BTW the tabs above came from me copying/pasting from Calc. And it is not fixed-width either. Scrubbed raw data follows:

date=2021-09-30 time=08:02:31 logid="..." type="event" subtype="vpn" level="information" vd="root" eventtime=... logdesc="SSL VPN tunnel up" action="tunnel-up" tunneltype="ssl-tunnel" ... dst_host="N/A" reason="tunnel established" msg="SSL tunnel established"
date=2021-09-30 time=08:02:31 logid="..." type="event" subtype="vpn" level="information" vd="root" eventtime=... logdesc="SSL VPN tunnel up" action="tunnel-up" tunneltype="ssl-tunnel" ... dst_host="N/A" reason="login successfully" msg="SSL tunnel established"
date=2021-09-30 time=08:02:31 logid="..." type="event" subtype="vpn" level="information" vd="root" eventtime=... logdesc="SSL VPN tunnel up" action="tunnel-up" tunneltype="ssl-tunnel" ... dst_host="N/A" reason="User requested termination of service" duration=100 sentbyte=0 rcvdbyte=0 msg="SSL tunnel shutdown"
date=2021-09-30 time=08:02:31 logid="..." type="event" subtype="vpn" level="information" vd="root" eventtime=... logdesc="SSL VPN tunnel up" action="tunnel-up" tunneltype="ssl-tunnel" ... dst_host="N/A" reason="User requested termination of service" duration=100 sentbyte=13183 rcvdbyte=75383 msg="SSL tunnel shutdown"
Comment 4 Mike Kaganski 2021-09-30 18:35:24 UTC
(In reply to Mike from comment #3)

This data can't be parsed as CSV, because it is not a valid csv in any case.

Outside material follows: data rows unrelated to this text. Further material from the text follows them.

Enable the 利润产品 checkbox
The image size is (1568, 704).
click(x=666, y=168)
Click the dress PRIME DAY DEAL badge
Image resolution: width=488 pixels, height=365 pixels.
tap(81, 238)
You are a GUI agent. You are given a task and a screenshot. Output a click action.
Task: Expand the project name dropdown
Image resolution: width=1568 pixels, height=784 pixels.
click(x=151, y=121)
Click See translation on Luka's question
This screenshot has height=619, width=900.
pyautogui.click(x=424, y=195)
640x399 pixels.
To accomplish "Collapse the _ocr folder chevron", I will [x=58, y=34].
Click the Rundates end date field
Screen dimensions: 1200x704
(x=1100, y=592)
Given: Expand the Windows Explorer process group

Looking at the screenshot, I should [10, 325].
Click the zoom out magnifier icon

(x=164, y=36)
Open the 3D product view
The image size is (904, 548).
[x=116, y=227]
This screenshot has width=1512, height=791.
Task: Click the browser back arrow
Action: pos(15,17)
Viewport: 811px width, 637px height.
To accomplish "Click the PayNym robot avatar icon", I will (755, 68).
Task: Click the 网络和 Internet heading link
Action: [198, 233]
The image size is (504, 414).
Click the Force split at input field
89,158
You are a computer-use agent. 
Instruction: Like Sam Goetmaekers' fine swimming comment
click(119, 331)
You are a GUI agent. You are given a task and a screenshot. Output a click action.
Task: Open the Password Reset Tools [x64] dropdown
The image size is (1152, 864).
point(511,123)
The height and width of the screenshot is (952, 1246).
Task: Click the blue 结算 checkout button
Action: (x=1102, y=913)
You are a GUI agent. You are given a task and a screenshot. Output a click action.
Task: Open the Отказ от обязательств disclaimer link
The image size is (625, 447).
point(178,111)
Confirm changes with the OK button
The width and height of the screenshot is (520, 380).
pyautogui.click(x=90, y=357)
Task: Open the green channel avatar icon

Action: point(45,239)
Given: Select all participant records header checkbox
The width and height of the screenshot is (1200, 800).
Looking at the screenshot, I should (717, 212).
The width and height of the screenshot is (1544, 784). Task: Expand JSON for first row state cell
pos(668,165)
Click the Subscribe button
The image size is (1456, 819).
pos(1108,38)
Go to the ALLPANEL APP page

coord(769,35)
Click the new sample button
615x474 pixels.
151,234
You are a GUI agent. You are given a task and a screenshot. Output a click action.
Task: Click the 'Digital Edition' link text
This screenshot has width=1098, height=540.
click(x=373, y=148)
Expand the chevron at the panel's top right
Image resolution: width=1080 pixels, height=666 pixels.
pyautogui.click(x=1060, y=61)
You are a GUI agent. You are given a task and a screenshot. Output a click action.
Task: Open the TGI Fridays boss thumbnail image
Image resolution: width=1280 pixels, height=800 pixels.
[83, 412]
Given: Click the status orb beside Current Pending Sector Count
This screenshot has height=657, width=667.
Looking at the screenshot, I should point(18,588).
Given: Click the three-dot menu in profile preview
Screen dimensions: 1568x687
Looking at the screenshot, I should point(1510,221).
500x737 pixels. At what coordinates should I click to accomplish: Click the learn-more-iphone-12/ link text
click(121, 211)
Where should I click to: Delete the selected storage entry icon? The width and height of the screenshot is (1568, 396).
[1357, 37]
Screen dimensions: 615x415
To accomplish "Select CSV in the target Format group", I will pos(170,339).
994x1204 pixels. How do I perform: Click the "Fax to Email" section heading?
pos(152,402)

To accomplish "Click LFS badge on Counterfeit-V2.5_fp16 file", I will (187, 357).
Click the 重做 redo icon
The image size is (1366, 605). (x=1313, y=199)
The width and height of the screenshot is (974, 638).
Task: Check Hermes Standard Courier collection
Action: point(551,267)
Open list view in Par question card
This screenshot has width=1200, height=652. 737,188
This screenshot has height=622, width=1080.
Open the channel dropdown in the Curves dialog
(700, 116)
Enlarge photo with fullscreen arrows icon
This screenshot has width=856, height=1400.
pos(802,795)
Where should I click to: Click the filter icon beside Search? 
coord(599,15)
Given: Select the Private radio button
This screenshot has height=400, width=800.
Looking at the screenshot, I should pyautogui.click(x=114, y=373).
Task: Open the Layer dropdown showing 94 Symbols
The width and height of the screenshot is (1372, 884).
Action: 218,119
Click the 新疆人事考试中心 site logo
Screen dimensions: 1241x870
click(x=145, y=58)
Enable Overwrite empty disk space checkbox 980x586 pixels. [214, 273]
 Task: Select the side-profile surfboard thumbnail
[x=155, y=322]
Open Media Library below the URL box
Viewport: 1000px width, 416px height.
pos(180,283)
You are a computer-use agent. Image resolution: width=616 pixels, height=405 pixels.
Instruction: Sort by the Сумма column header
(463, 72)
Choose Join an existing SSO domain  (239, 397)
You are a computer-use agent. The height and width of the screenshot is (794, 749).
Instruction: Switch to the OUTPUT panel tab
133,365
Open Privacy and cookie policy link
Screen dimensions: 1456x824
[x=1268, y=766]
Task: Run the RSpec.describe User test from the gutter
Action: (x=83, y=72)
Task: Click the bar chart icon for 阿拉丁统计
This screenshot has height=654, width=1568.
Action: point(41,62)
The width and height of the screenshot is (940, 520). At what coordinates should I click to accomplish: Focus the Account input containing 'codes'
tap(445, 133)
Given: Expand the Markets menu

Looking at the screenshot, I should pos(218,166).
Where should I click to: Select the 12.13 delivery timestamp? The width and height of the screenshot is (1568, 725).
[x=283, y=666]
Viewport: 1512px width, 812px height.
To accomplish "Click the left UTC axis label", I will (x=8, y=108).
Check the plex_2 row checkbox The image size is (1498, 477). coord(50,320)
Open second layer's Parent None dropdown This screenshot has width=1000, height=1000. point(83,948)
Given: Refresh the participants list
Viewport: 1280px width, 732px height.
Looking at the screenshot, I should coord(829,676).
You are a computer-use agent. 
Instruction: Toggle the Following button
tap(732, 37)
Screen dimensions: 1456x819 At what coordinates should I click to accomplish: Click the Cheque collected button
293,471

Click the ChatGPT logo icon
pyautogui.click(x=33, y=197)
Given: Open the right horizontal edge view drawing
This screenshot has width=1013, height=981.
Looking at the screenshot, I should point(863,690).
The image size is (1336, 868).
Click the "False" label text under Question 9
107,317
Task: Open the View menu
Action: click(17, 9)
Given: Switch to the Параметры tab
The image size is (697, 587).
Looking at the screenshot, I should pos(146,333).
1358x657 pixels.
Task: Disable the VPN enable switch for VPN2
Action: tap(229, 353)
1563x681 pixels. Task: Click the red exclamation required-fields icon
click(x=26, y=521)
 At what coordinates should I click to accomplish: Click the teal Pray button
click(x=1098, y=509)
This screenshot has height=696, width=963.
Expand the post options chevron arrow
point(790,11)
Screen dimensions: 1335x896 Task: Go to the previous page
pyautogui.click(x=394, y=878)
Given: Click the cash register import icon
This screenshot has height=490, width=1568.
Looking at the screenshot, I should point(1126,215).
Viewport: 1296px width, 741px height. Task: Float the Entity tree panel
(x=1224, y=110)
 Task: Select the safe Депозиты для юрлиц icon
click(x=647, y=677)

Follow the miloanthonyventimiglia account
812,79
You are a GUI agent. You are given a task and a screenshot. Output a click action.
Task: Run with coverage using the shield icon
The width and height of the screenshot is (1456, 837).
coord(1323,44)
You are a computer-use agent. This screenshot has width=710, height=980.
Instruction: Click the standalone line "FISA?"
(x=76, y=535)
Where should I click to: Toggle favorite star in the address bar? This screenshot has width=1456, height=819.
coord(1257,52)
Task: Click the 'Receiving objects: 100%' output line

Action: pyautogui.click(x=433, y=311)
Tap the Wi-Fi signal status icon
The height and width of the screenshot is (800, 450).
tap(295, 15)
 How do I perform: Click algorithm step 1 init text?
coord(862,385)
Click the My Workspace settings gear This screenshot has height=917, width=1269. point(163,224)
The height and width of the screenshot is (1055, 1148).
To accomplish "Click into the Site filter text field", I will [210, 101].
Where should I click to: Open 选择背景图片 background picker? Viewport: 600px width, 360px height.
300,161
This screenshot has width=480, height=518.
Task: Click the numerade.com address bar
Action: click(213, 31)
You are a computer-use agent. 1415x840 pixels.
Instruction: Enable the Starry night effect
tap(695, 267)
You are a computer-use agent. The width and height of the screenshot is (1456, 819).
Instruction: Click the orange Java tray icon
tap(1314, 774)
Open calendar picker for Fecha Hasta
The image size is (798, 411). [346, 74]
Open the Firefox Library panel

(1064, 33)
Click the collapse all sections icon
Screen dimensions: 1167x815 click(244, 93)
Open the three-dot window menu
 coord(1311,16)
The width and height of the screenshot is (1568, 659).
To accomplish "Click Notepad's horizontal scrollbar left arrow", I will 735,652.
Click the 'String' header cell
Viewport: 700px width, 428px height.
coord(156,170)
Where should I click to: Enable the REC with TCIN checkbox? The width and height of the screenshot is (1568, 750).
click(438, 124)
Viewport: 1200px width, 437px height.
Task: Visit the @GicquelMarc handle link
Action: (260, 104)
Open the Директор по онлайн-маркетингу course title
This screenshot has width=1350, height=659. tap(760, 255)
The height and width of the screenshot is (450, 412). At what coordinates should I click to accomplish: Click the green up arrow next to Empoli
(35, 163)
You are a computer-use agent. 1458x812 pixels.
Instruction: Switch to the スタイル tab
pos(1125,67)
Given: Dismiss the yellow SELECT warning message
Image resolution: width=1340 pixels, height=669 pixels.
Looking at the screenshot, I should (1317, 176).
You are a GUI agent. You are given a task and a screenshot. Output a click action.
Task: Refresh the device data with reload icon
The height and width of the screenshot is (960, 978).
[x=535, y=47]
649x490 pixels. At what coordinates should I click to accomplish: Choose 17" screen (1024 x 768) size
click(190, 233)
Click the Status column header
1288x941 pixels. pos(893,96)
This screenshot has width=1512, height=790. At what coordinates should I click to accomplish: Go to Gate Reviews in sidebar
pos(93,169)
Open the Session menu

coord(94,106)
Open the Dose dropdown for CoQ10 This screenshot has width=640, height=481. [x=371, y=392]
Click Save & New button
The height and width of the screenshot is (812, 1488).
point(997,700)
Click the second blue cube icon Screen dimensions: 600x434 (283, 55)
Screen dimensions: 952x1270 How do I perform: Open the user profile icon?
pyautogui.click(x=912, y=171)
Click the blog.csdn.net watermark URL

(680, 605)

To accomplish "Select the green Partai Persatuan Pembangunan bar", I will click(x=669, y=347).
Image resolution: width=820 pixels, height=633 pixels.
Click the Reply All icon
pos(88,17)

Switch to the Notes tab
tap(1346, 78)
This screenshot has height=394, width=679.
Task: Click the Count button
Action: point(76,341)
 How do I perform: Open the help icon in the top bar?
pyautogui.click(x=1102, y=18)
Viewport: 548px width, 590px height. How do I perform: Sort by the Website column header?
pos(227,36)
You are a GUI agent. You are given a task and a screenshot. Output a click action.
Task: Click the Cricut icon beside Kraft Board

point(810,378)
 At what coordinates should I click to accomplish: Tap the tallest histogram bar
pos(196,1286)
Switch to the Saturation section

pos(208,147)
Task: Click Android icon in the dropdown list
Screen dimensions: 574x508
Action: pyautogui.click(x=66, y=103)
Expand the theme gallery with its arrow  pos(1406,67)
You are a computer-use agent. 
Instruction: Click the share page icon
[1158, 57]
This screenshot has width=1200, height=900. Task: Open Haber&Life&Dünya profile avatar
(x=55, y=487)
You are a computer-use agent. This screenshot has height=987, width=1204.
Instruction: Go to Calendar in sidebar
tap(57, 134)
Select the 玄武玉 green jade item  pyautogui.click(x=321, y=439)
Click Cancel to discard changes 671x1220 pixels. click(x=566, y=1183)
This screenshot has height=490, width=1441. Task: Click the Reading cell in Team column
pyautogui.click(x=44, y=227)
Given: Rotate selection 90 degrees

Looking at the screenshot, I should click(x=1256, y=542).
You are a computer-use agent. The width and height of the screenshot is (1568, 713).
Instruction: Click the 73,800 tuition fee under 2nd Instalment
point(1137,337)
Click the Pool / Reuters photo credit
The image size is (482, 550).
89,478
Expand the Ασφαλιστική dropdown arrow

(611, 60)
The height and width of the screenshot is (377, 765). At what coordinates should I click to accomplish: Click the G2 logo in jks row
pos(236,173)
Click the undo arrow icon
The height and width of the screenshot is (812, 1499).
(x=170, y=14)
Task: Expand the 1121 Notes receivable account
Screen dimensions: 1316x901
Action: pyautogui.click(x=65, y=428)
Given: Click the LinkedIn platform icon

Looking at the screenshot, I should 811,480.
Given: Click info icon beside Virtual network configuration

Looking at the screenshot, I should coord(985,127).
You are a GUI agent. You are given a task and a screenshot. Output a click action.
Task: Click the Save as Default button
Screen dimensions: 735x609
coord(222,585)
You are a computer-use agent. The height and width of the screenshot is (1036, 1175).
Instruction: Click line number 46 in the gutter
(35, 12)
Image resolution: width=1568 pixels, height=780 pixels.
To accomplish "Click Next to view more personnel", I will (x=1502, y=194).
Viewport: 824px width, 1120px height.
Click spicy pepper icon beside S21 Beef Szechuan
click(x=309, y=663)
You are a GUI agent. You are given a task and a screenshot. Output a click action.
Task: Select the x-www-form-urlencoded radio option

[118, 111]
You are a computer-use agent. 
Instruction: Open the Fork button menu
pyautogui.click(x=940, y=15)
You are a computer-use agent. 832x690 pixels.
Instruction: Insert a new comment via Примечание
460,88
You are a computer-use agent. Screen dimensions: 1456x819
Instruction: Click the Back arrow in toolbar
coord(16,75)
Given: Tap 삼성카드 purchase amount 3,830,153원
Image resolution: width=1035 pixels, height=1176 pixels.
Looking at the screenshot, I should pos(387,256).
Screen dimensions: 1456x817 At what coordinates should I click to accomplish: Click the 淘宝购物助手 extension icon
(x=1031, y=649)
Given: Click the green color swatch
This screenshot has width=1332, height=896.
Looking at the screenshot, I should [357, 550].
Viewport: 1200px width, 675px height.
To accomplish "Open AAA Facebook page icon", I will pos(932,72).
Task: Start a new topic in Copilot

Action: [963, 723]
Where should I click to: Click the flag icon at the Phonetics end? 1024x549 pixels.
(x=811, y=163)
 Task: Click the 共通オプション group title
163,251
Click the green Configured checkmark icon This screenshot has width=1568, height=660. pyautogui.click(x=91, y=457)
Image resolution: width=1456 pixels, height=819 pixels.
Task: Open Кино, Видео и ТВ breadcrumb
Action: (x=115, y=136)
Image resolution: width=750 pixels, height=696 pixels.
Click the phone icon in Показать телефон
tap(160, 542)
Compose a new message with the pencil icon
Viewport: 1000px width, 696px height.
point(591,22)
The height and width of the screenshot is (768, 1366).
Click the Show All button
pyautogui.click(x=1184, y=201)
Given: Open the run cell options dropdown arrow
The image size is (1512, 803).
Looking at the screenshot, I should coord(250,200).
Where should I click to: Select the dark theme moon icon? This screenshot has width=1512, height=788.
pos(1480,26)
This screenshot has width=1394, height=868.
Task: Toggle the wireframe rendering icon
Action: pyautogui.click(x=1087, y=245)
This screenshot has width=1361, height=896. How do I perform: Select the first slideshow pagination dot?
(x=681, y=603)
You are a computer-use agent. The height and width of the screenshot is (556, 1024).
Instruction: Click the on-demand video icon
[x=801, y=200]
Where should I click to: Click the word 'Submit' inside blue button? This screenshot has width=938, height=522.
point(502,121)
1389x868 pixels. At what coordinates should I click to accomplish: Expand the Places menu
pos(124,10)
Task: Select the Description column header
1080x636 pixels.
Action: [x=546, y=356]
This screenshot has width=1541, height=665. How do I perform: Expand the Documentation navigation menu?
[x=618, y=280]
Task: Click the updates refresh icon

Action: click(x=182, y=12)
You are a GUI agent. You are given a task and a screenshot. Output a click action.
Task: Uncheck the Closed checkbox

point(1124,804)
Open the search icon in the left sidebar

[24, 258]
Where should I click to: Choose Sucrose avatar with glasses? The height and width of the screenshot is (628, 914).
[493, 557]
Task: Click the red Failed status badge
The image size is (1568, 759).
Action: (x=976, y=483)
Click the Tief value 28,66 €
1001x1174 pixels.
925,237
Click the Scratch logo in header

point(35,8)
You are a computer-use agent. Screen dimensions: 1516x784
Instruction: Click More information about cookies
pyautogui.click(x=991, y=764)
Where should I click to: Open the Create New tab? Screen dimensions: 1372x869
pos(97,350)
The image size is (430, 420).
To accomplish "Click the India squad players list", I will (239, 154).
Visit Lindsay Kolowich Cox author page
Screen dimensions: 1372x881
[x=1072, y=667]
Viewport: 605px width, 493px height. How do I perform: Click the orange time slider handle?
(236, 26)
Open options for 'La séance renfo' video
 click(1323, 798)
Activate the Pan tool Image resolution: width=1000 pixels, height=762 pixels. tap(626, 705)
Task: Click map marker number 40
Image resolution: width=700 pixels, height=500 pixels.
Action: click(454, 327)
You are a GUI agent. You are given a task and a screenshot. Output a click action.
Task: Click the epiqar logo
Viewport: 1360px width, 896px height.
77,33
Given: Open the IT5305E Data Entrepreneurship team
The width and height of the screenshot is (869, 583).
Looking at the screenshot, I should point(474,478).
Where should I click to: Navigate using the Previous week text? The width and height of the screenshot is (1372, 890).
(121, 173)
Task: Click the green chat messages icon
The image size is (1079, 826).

But you could try to turn it into one, pre-processing the data to remove everything matching the regex \b\w+= - then the rest would be the data without the field names (*if* the regex doesn't match anything inside the data itself).

And then you could just add a heading row with the removed column names manually.